Entries drawn from a collection:
- - - - - - -
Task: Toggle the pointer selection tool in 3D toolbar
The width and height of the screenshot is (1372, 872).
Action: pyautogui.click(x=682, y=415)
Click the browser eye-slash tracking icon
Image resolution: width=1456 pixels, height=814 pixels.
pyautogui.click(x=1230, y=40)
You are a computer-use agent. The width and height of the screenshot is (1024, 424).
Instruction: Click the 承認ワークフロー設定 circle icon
- - - - - - -
» EXERCISE: Convert the data above into a JSON list of strings, with one string per line and no blank lines.

» RESPONSE BELOW:
[
  "Task: Toggle the pointer selection tool in 3D toolbar",
  "The width and height of the screenshot is (1372, 872).",
  "Action: pyautogui.click(x=682, y=415)",
  "Click the browser eye-slash tracking icon",
  "Image resolution: width=1456 pixels, height=814 pixels.",
  "pyautogui.click(x=1230, y=40)",
  "You are a computer-use agent. The width and height of the screenshot is (1024, 424).",
  "Instruction: Click the 承認ワークフロー設定 circle icon"
]